Task details
Can you arrange the lines of the listing below as a numbered list, skipping blank lines and leaving out the pictures?

═════ Data provided

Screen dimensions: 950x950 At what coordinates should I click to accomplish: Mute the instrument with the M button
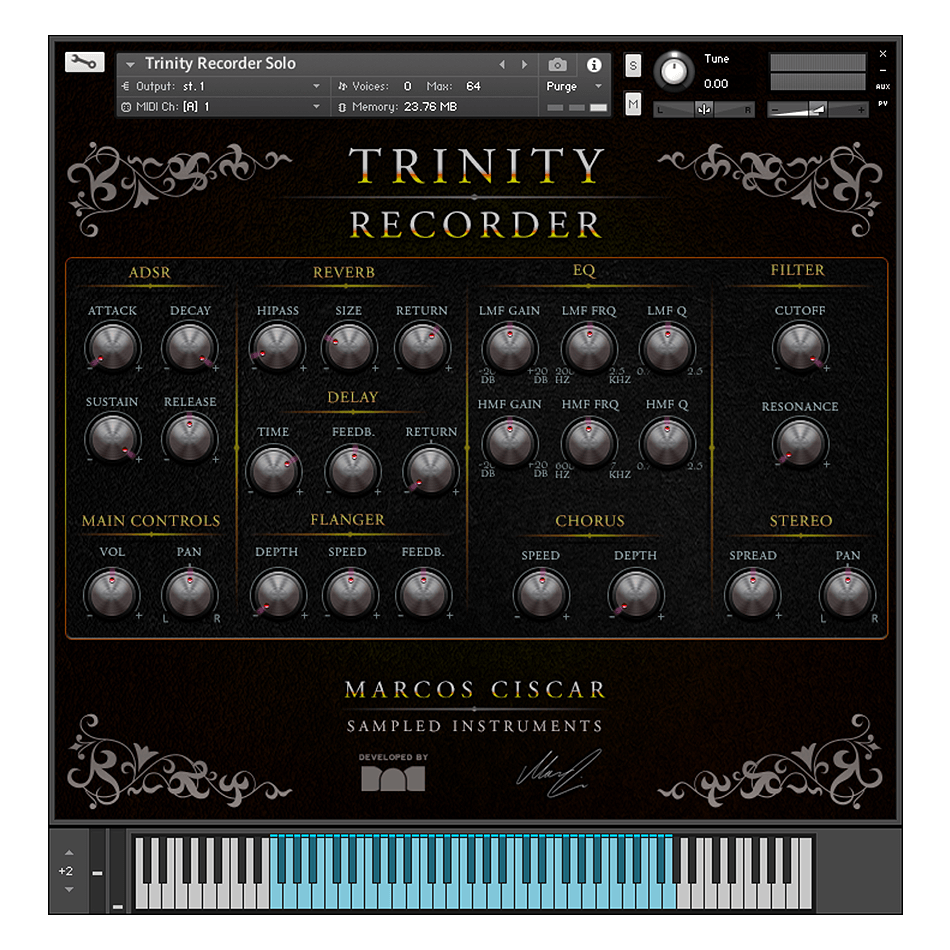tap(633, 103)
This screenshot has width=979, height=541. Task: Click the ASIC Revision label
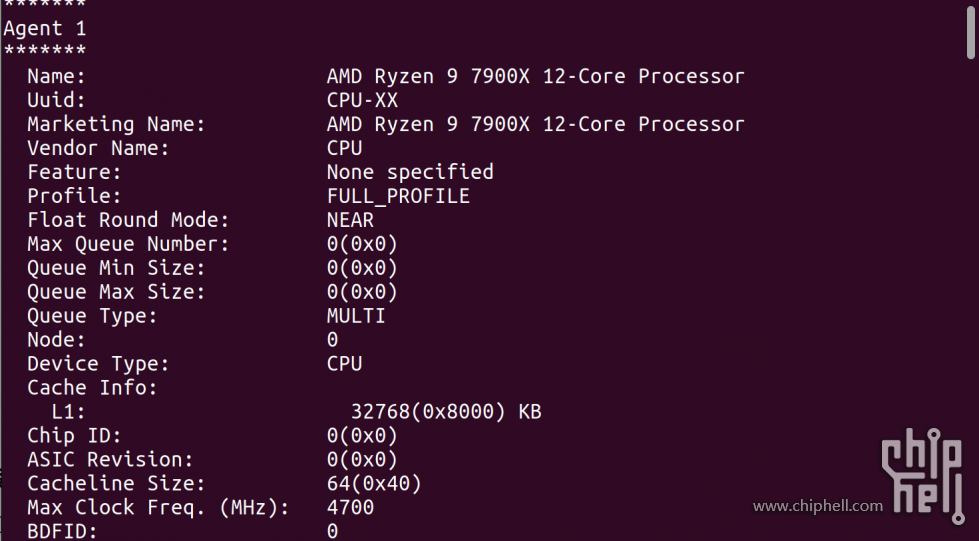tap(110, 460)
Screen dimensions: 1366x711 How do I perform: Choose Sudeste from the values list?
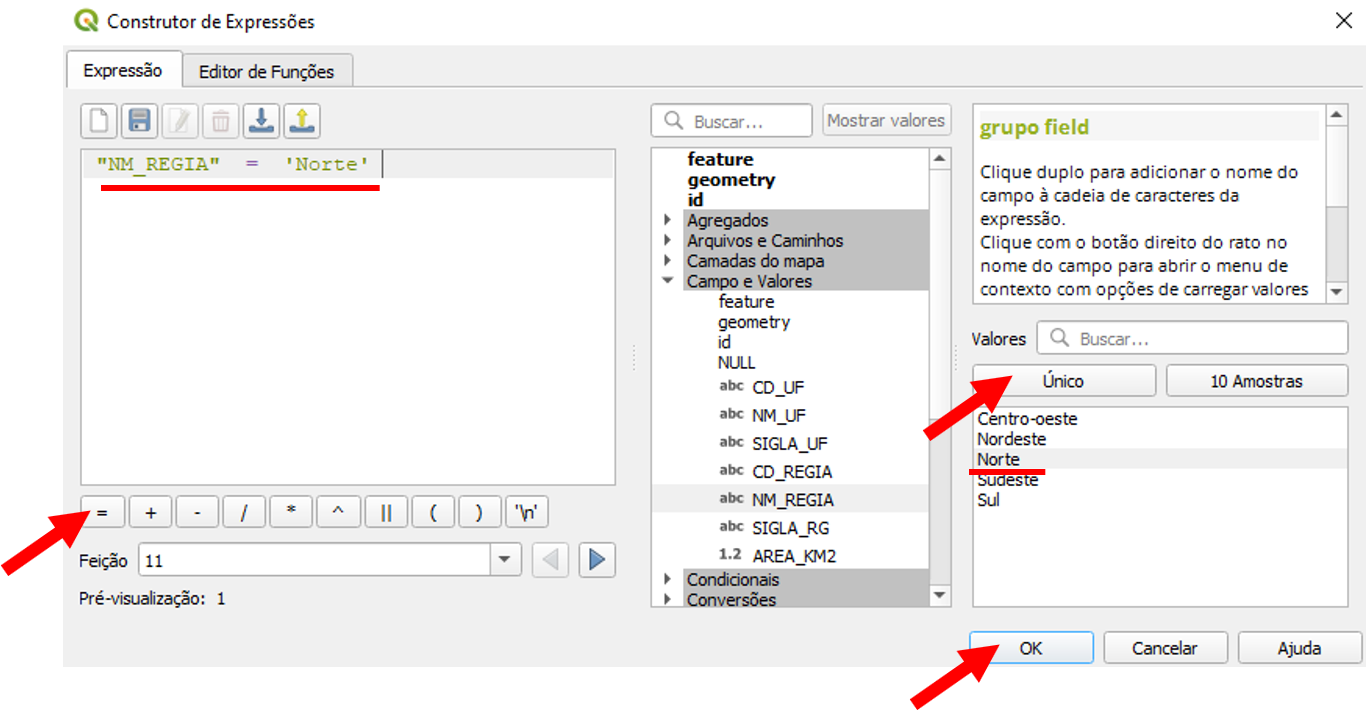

══════════

Complete output
1. Screen dimensions: 950x950 At what coordinates should I click to accomplish: Mute the instrument with the M button
2. tap(633, 103)
3. This screenshot has width=979, height=541. Task: Click the ASIC Revision label
4. tap(110, 460)
5. Screen dimensions: 1366x711 How do I perform: Choose Sudeste from the values list?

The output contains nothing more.